| Your instructions |
For each line of the data below that contains "will", return that line.

| Source data |
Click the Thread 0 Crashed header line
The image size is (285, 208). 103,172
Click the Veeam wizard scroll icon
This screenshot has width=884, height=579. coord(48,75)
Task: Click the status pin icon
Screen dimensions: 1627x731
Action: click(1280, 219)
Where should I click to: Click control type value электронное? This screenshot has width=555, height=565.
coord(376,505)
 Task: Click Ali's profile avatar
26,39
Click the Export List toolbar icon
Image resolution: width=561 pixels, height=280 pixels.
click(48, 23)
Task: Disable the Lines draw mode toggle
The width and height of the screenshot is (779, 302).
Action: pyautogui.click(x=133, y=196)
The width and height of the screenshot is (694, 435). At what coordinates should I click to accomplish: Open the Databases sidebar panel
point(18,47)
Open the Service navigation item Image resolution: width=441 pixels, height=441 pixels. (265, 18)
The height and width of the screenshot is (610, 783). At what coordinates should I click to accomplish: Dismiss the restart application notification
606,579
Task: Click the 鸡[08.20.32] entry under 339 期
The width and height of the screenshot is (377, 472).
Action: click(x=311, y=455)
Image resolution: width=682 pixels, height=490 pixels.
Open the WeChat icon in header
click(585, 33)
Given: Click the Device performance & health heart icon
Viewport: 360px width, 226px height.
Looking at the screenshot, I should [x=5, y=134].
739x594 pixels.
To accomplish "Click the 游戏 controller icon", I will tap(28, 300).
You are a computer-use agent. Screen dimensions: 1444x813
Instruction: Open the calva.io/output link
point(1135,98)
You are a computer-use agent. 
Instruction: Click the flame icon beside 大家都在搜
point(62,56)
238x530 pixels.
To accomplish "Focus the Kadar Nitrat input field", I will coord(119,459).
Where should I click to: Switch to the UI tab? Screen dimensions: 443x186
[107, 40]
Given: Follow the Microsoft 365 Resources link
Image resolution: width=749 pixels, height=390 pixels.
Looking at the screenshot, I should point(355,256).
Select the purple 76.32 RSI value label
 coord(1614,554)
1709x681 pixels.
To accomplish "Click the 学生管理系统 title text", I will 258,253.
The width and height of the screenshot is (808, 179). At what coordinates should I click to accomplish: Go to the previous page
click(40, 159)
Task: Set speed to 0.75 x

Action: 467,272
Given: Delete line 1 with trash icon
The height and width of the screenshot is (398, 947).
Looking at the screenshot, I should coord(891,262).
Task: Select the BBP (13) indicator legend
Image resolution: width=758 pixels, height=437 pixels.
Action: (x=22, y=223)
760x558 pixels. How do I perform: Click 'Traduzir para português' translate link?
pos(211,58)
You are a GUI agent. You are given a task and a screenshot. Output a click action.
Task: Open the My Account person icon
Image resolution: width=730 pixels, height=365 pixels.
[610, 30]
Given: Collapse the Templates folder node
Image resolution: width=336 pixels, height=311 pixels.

| Result of the exercise |
To accomplish "Click the 游戏 controller icon", I will tap(28, 300).
To accomplish "Focus the Kadar Nitrat input field", I will coord(119,459).
To accomplish "Click the 学生管理系统 title text", I will 258,253.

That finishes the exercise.